Contexto da obra na carreira de Joana Vasconcelos
Drag Race insere-se numa trajetória artística que já inclui dezenas de projetos ambiciosos, muitas vezes com objetos do quotidiano transformados em instalações monumentais ou intervenções públicas: carros antigos cobrindo-se de materiais inesperados, esculturas monumentais feitas de tecidos, luzes ou objetos reutilizados.
Ao longo dos anos, Joana Vasconcelos tem explorado a tensão entre o “feito à mão” e o objetual moderno, entre tradição portuguesa (técnicas artesanais, bordados, tapeçarias, sorriso barroco) e a cultura global de consumo, espetáculo, imagem. Drag Race continua essa linha, mas talvez de modo mais explícito, concentrando a atenção num objeto que já é ícone do luxo: o Porsche.
Além disso, a obra mostra a maturidade da artista: não é apenas um exercício formal, mas uma peça que congrega muitos elementos, como história, artes decorativas, tradições regionais, crítica social, estética exuberante, de maneira muito consciente.

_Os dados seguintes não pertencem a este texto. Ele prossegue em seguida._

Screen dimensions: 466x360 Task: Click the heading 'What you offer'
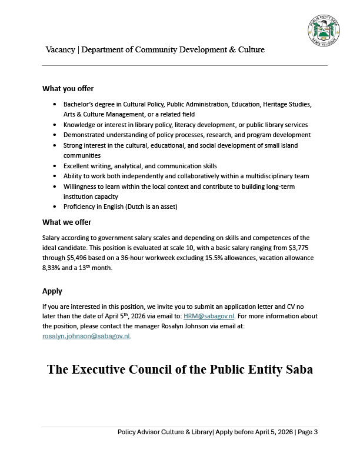click(68, 89)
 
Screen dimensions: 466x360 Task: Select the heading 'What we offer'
click(66, 222)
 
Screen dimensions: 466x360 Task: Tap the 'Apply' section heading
click(52, 291)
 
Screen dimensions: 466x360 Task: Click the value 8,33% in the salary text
click(53, 268)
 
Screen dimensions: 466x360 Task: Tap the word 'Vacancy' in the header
click(60, 50)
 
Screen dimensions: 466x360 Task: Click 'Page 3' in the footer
click(308, 432)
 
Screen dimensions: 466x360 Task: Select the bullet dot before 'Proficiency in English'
click(55, 207)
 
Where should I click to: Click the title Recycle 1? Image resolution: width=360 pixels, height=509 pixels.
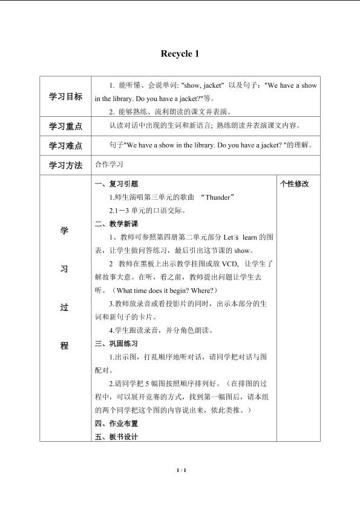tap(180, 54)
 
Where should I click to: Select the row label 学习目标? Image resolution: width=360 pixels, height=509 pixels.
tap(65, 97)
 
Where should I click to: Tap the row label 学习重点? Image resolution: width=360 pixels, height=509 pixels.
tap(65, 127)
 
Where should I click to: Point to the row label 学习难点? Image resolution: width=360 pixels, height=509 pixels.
tap(65, 146)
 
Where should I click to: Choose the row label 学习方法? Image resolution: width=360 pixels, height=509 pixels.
tap(65, 165)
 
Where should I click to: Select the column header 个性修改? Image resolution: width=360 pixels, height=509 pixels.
tap(295, 184)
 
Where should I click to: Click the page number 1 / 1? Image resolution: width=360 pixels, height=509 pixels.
tap(180, 470)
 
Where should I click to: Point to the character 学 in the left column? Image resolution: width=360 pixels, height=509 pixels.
tap(65, 231)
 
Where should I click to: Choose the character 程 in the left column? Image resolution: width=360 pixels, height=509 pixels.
tap(65, 346)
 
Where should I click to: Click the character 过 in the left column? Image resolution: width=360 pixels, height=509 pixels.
tap(65, 307)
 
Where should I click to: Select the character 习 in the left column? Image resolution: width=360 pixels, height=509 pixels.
tap(65, 269)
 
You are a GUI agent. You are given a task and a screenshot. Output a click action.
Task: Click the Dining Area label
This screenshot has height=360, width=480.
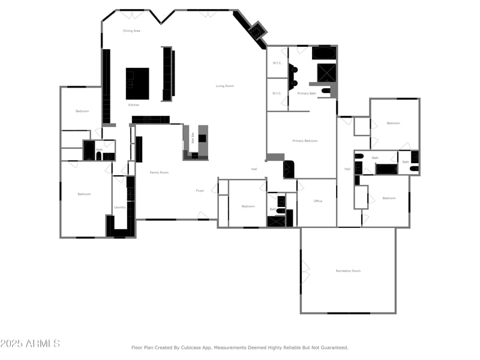pos(131,31)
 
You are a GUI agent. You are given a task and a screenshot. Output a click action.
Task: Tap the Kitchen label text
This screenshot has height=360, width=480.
pos(134,105)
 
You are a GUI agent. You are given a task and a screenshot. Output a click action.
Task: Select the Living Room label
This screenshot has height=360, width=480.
pos(224,86)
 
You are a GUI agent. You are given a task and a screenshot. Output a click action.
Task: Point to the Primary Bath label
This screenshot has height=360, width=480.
pos(307,94)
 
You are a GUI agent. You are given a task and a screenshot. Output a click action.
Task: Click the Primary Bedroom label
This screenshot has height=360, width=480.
pos(305,141)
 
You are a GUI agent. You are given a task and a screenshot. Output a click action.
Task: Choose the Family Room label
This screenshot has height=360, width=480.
pos(159,172)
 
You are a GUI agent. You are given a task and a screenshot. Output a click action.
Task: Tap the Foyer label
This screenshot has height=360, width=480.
pos(200,191)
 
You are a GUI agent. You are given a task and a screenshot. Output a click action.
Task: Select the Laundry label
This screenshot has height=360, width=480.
pos(119,208)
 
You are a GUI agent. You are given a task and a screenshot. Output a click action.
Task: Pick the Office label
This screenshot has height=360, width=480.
pos(317,201)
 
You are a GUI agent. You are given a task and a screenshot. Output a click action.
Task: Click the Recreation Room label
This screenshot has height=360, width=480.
pos(348,271)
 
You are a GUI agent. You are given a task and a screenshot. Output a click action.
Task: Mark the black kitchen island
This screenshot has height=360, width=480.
pos(137,83)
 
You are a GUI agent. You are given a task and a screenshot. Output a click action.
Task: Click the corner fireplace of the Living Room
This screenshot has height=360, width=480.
pos(258,31)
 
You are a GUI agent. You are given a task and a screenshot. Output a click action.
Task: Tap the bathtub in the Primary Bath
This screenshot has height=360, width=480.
pos(324,53)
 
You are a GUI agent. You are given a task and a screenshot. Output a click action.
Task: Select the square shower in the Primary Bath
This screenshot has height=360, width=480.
pos(326,73)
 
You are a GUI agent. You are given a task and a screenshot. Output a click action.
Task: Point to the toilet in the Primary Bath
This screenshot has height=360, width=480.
pos(326,91)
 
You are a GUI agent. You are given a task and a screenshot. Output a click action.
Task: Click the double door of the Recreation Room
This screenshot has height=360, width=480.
pos(305,271)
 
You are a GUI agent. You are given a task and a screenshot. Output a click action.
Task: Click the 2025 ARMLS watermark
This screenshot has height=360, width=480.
pos(30,344)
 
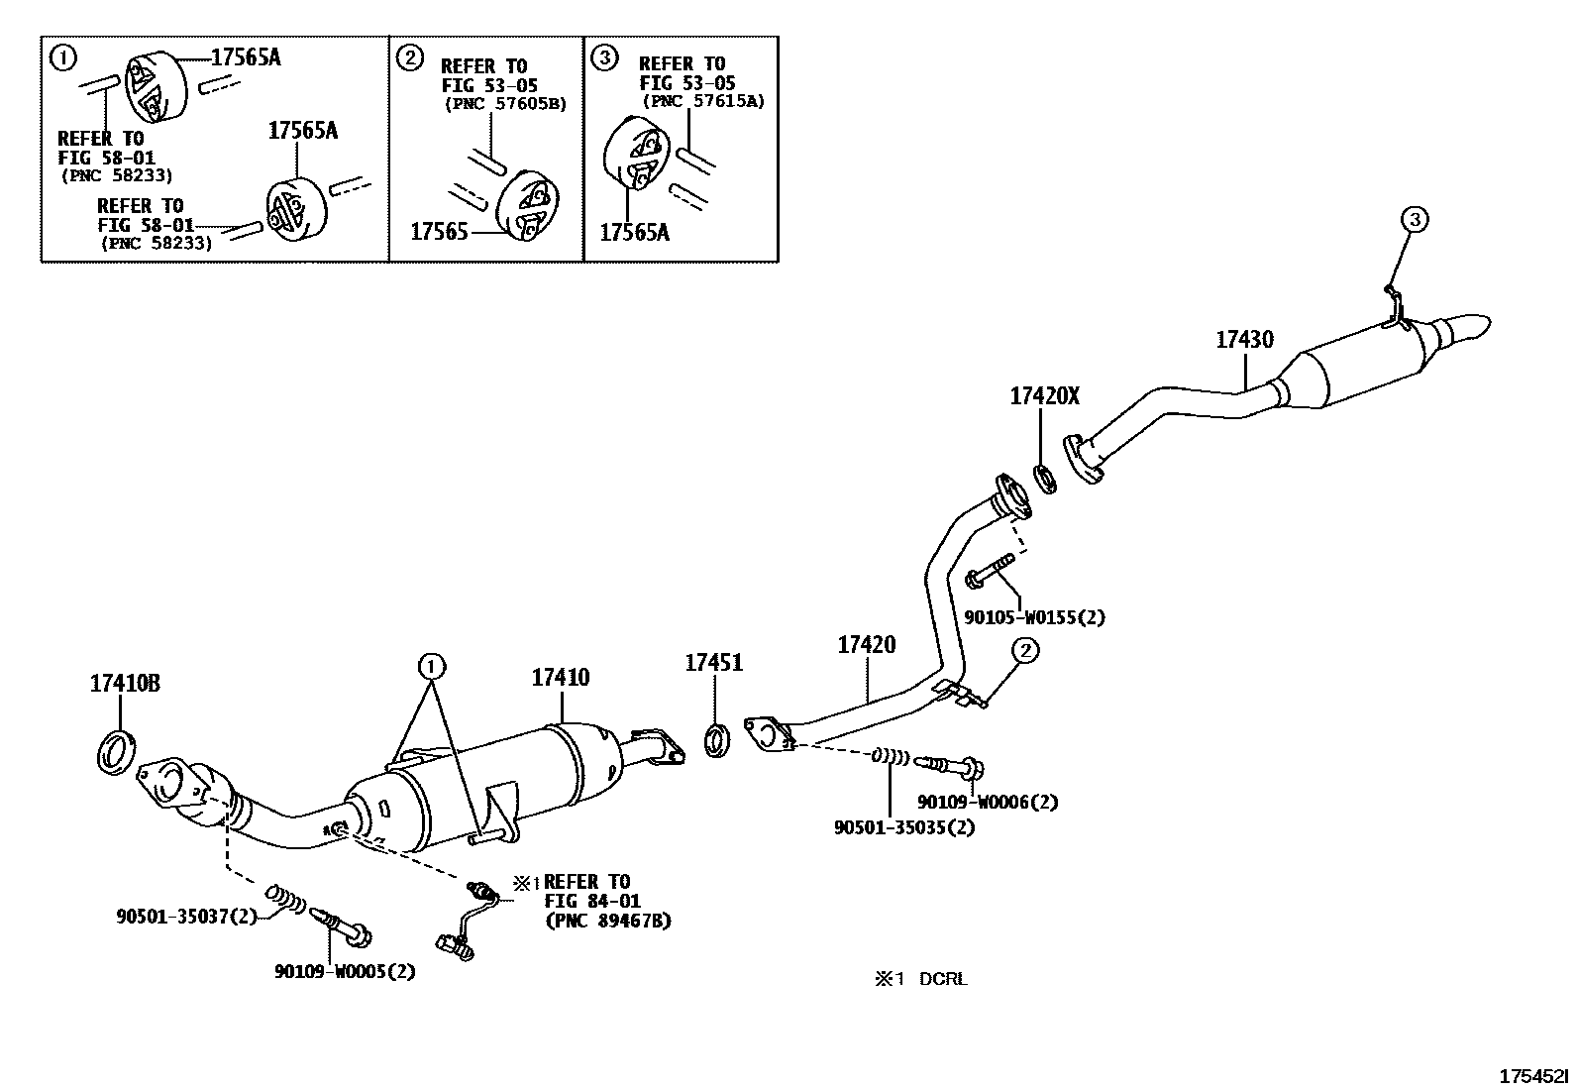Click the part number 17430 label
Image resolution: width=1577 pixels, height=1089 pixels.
[1244, 340]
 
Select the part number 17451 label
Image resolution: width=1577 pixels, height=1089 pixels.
[713, 662]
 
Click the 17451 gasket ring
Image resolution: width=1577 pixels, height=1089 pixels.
[717, 741]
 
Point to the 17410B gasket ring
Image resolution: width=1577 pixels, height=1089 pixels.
[117, 750]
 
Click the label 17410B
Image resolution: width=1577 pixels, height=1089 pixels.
[125, 683]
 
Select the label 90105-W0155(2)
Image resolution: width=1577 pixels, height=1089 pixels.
[1034, 616]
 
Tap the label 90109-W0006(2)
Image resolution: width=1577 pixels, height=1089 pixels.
[987, 802]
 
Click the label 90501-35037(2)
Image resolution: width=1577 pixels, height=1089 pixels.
[186, 918]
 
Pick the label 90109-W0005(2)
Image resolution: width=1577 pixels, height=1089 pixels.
[345, 971]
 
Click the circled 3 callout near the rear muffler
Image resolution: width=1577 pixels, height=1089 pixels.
[1414, 219]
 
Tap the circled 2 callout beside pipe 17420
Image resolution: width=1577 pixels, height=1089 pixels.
[1025, 650]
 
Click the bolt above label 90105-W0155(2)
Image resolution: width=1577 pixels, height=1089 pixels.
[989, 573]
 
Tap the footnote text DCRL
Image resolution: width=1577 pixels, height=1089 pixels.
[942, 979]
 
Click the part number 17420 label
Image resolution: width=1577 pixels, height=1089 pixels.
[866, 645]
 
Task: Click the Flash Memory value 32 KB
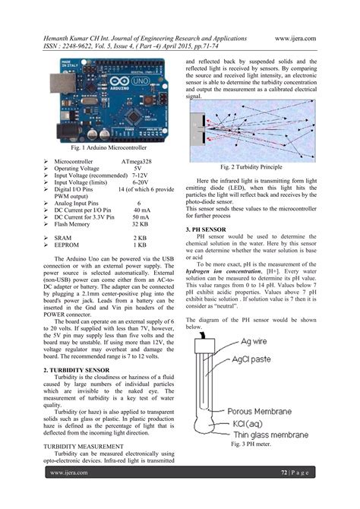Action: click(x=139, y=224)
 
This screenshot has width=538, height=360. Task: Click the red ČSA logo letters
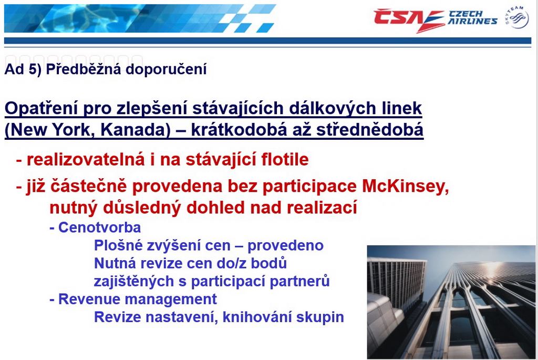point(408,19)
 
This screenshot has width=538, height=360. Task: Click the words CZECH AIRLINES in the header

Como visitar Drag Race e onde vê-la
Se estiveres em Lisboa ou a planear uma viagem, eis algumas informações práticas:
- Local da exposição: Museu de Artes Decorativas Portuguesas / Fundação Ricardo do Espírito Santo Silva (FRESS), Largo das Portas do Sol, Lisboa.
- Até quando estará patente: até 30 de novembro (segundo os anúncios mais recentes).
- Horários: de quarta a segunda-feira, tipicamente das 10h às 17h (verificar site oficial para confirmar).
- O visitante poderá ver não só o Drag Race terminado, mas também partes do processo criativo, dependendo da exposição — como maquetes ou trabalho dos artesãos.
- Visitar o Museu tem custos, porém é possível ver o Drag Race de forma gratuita.
Se estiveres em Lisboa antes de 30 de novembro, recomendo vivamente ver Drag Race, de Joana Vasconcelos. É uma oportunidade de experienciar não só algo belo, mas algo que provoca: que te faz olhar duas vezes, que te faz pensar, sentir, questionar. Esta é uma das obras que mostra por que Joana Vasconcelos é uma das figuras centrais da arte contemporânea lusófona e para além dela.